MEXICO CITY (AFX) - Latin American stocks ended mostly weaker in tepid trading Monday as investors turned cautious ahead of Thursday's meeting of the U.S. Federal Reserve's policy-making body and Sunday's presidential election in Mexico.
Mexico City's IPC index of 35 most-traded issues closed down 0.3 percent, or 54.33 points, to 18,491.40 after trading flat most of the session on thin volume.
The decline followed four sessions of gains on the local market, which is expected to see more volatility as Sunday's elections approach. Conservative Felipe Calderon is running neck-and-neck with leftist Andres Manuel Lopez Obrador, according to opinion polls.

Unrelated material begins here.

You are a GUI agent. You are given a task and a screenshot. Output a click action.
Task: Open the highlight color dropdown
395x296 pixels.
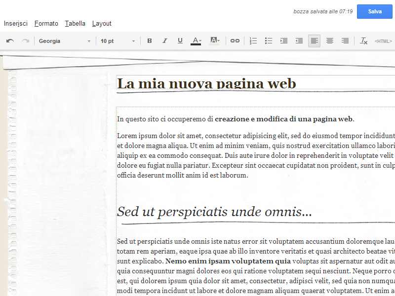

The peso closed weaker, ending at 11.4615, compared with Friday's 11.4215 close.
Brazil's stock prices also ended slightly lower in sluggish trade Monday as investors maintained a cautious posture ahead of the interest-rate meeting at the U.S. Federal Reserve.
The main Sao Paulo index ended 0.1 percent lower at 34,631 points. The Brazilian real closed slightly stronger Monday on sales of dollars to the market by exporters, finishing at 2.225 to the dollar, up slightly Friday's close of 2.230.
Most analysts expect the Federal Open Market Committee, the Fed's policy-making arm, will raise the base rate by 25 basis points. However, according to a research note by Brazilian bank Unibanco, 'markets are beginning to consider a small likelihood of a 50 basis point rise.'
Rising U.S. interest rates hurt emerging-market assets because investors tend to prefer safer U.S. Treasury bond investments. This week's FOMC meeting is also considered crucial because of a possible change in tone by the Fed's board.
'Markets will be looking for signs as to how much more tightening the Fed will be willing to impose on the U.S. economy,' said Unibanco.
Bucking the regional trend were Argentine stocks, which finished higher in thin trading Monday, as a slight improvement in international market sentiment spurred some exploratory buying of key stocks.
The benchmark Merval Index ended up 2.01 percent at 1,621.15 points.
'There was a little bit of money going after the most liquid stocks,' said Ruben Pascuali, an analyst at Mayoral Bursatil in Buenos Aires. He suggested that sophisticated buyers were buying up the liquid stocks that cash-flush Argentine pension funds will likely next week go after when midyear bonus payments boost their contributions and overall liquidity.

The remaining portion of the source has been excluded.